* [EXERCISE REQUIREMENTS]
Could you rewrite the part of the rows that opens with the line containing "Image resolution: width=1270" and closes with the line containing "Action: (115, 797)", putting "Revenue" in place of "Assumptions" and leaving everything else unchanged?

* [EXERCISE MATERIAL]
======
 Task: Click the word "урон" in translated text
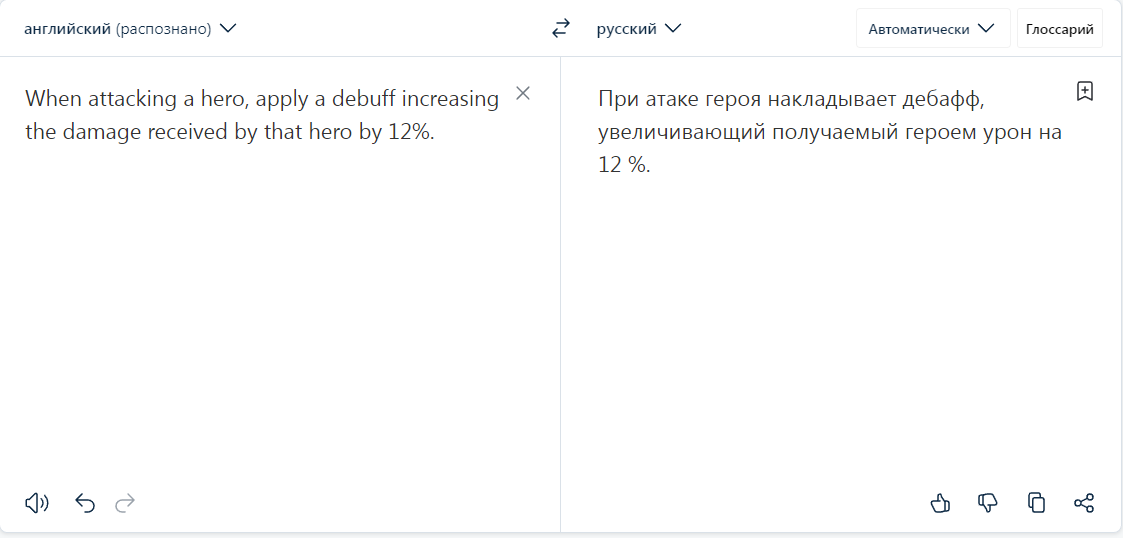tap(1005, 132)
======
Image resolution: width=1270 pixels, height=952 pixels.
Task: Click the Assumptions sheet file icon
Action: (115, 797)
======
* [WRITTEN SOLUTION]
Image resolution: width=1270 pixels, height=952 pixels.
Task: Click the Revenue sheet file icon
Action: (115, 797)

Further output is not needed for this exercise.